**DATASET EXTRACT**

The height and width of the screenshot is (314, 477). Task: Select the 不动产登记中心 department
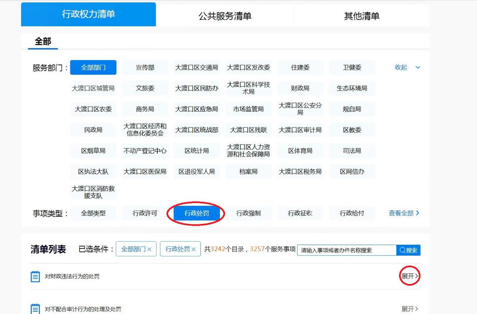click(x=145, y=151)
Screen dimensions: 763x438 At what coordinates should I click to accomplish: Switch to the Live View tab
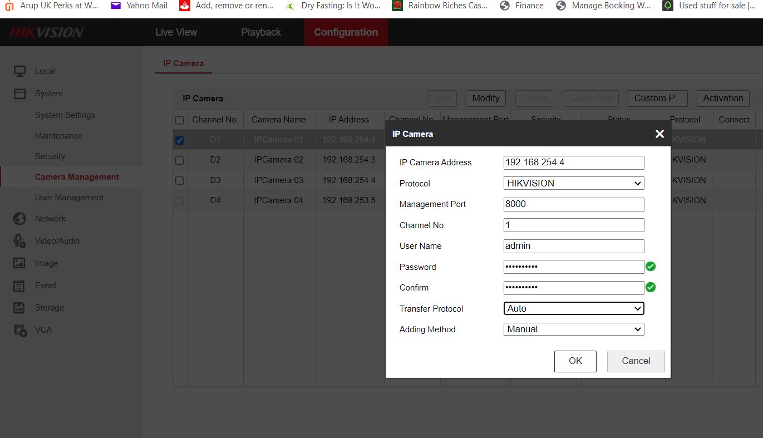176,32
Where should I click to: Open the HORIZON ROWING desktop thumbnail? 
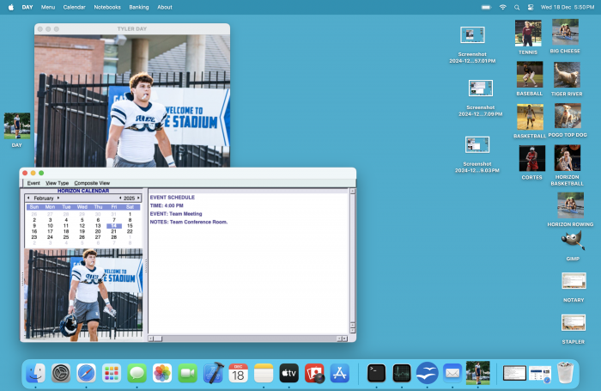[570, 206]
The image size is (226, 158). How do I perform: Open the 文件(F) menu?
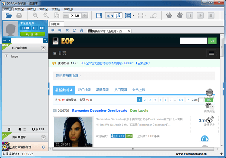(x=7, y=9)
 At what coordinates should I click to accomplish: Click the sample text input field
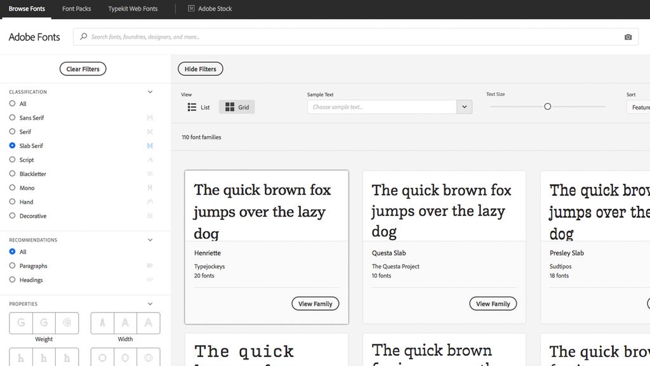click(x=381, y=107)
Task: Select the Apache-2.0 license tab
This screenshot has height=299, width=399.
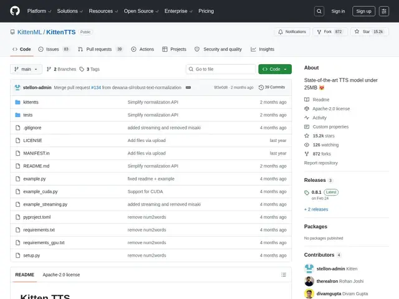Action: tap(61, 275)
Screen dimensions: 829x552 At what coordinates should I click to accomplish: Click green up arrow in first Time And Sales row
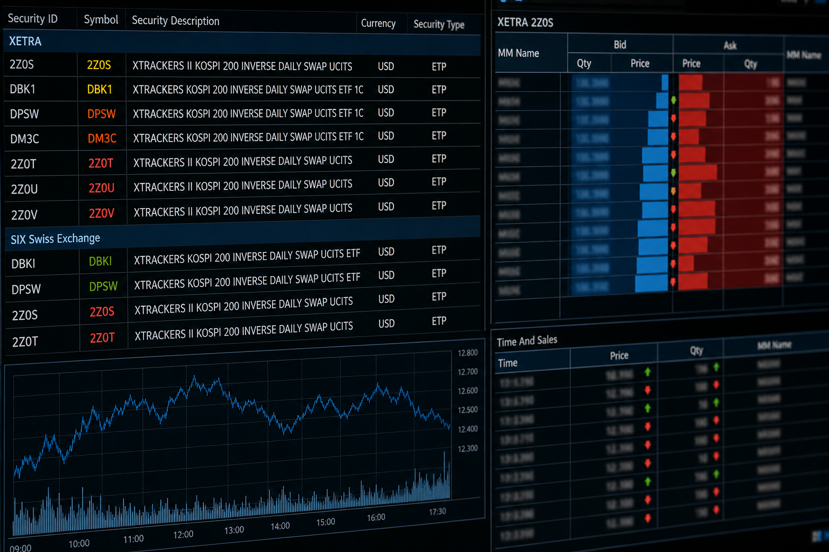(x=647, y=372)
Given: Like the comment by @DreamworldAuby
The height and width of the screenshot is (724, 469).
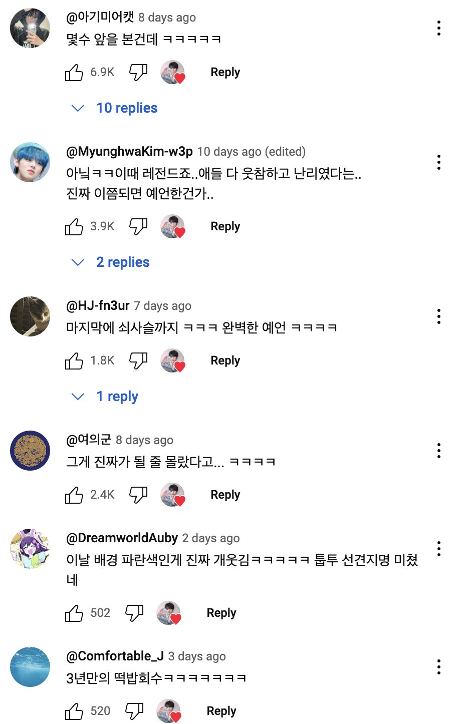Looking at the screenshot, I should click(74, 613).
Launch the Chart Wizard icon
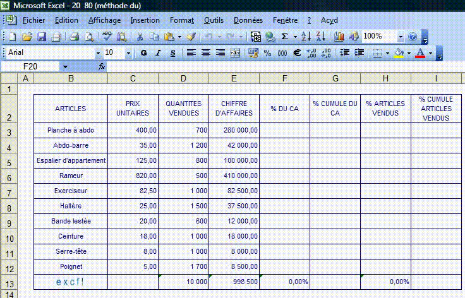This screenshot has width=465, height=298. pyautogui.click(x=339, y=37)
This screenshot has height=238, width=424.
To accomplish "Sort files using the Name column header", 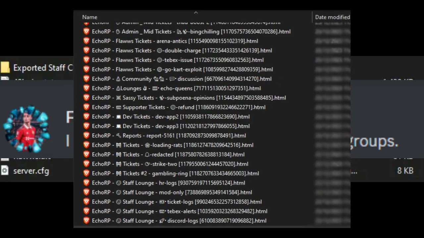I will pyautogui.click(x=90, y=17).
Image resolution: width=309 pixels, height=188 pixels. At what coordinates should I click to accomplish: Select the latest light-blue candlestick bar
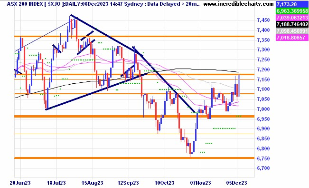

**WHAT TO WORK ON**
In the entries above, find the line with "At what coordinates should I click to accomplish: Click the" and the line with "Given: Like the comment by @DreamworldAuby". Write out exactly those two lines and every line between them, pictures excluded.

**RESPONSE TO THE EXERCISE**
 At what coordinates should I click to accomplish: Click the sample text input field
click(x=381, y=107)
Task: Select the Apache-2.0 license tab
This screenshot has height=299, width=399.
Action: tap(61, 275)
Screen dimensions: 829x552 At what coordinates should I click to accomplish: Click green up arrow in first Time And Sales row
(x=647, y=372)
Given: Like the comment by @DreamworldAuby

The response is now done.